Les syndicats de surveillants ont créé une plateforme commune de revendications et pourraient être rejoints par des directeurs d’établissements «au bord de l’implosion».

Pourtant, rien de vraiment nouveau : les prisons sont surpeuplées — 66.121 détenus pour 57.775 places disponibles au 1er août, un chiffre stable -, les personnels fatigués et en sous-effectif.
«C’est vrai, mais à remplir le vase, il déborde», résume Christopher Dorangeville, de la CGT-Pénitentiaire. «Cela fait des années que la situation se dégrade et qu’on tire la sonnette d’alarme. Mais là, il nous manque au bas mot 1.200 surveillants quand l’administration pénitentiaire ne nous en propose que 450. On n’arrive plus à assumer nos missions».

«Concrètement, cela veut dire qu’on sera trois au lieu de quatre pour une extraction de détenu par exemple. L’an dernier, on a eu 18 évasions. Il y a dix ans, il n’y en avait pas», explique Jean-François Forget, secrétaire général Ufap-Unsa, premier syndicat pénitentiaire.

«Pourquoi ? Parce qu’on n’est pas assez nombreux, que les heures supplémentaires explosent et qu’on est sous pression pour les réduire.

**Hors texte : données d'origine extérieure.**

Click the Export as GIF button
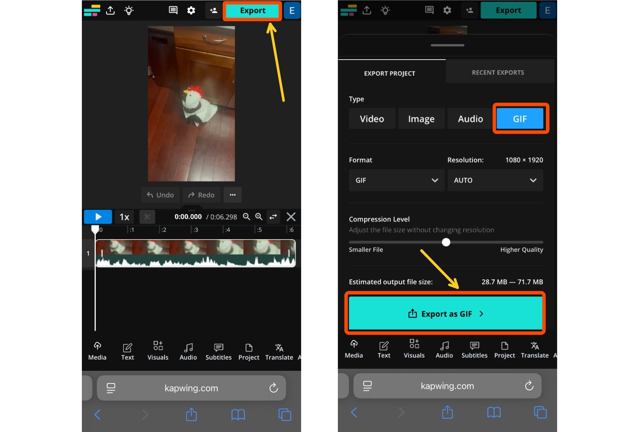[445, 314]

On finit par mettre en danger les personnels», affirme-t-il.

Deux sons de cloche

Une vision contestée par l’administration pénitentiaire, qui ne nie pas les difficultés de ses personnels, «depuis plusieurs années dans une période particulièrement difficile en terme d’effectifs», mais rappelle les efforts en cours et appelle au dialogue.

«D’ici la fin 2016, nous aurons recruté 1.200 surveillants. Les 450 premiers arrivent en novembre. Les quelques 800 personnes de la prochaine promotion de L’Ecole nationale de l’administration pénitentiaire (Enap) arriveront à la fin du printemps. Il faut bien le temps de les former», explique-t-on.

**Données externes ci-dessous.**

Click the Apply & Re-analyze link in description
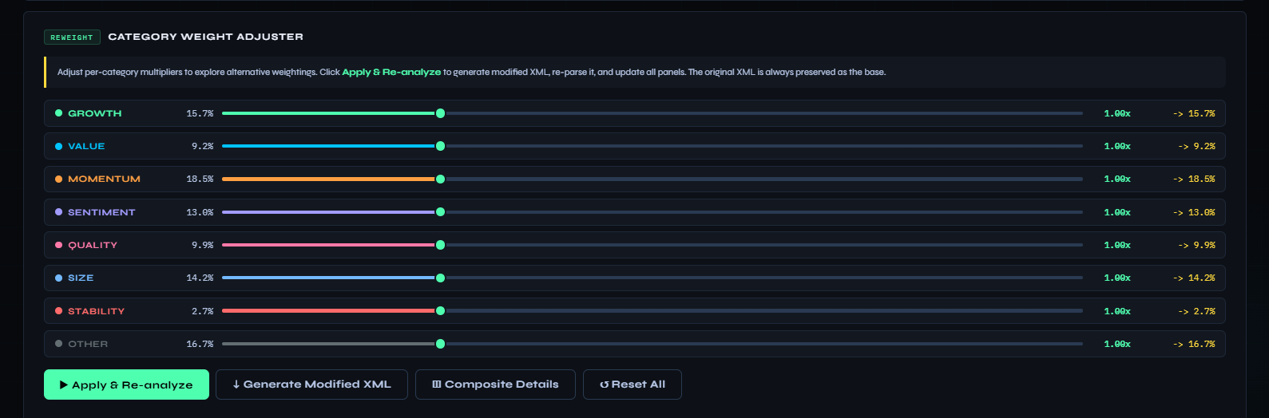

Les difficultés sont là. Les évasions sont bien en hausse, avec 25 en 2014 contre à peine quatre en 2011, mais les agressions n’ont pas augmenté : 4.122 en 2014 contre 4.403 deux ans plus tôt. Quant aux heures supplémentaires, «il n’est pas question de les supprimer mais de les maîtriser», souligne l’institution.

Si les surveillants et directeurs s’apprêtent à engager un mouvement d’ampleur nationale, c’est aussi qu’ils ne se sentent «pas écoutés», «ont vu leurs missions démultipliées», explique le syndicat des directeurs des services pénitentiaires FO, qui appelle au recrutement supplémentaire de 103 personnels de direction.

Parmi ces «nouvelles missions», les extractions judiciaires sont unanimement dénoncées comme une «mission impossible», dévoreuses d’hommes et de temps.

«On n’y arrive pas. Il nous manque déjà plus d’un millier de personnels et il en faudrait autant pour assumer ces missions qui étaient du ressort de la police et de la gendarmerie», affirme Christopher Dorangeville.

Le ministère de l’Intérieur avait chiffré à environ 1.200 le nombre d’effectifs affectés à ces missions d’extraction, confirme un responsable de la gendarmerie.

Le transfert de ces missions à la pénitentiaire a débuté progressivement, avec le basculement de plusieurs régions, comme l’Alsace ou l’Aquitaine entre 2011 et 2013, et doit se poursuivre jusqu’en 2019. «Dans les régions où il y a eu transfert, certaines missions ne sont plus assurées et parfois les magistrats se retournent vers les forces de l’ordre pour obtenir les transferts et éviter l’engorgement», reconnaît ce responsable.

Les syndicats voudraient pouvoir remettre à plat plusieurs mesures ou réformes «imposées sans concertation» : «c’est valable pour les extractions mais aussi pour la déradicalisation; on veut généraliser les quartiers séparés pour les détenus radicaux, mais on n’a pas assez de recul sur la seule expérience menée, à Fresnes», déplore M. Dorangeville.

L’Administration pénitentiaire, réaffirmant son ouverture au dialogue, a invité les syndicats à une nouvelle réunion la semaine prochaine.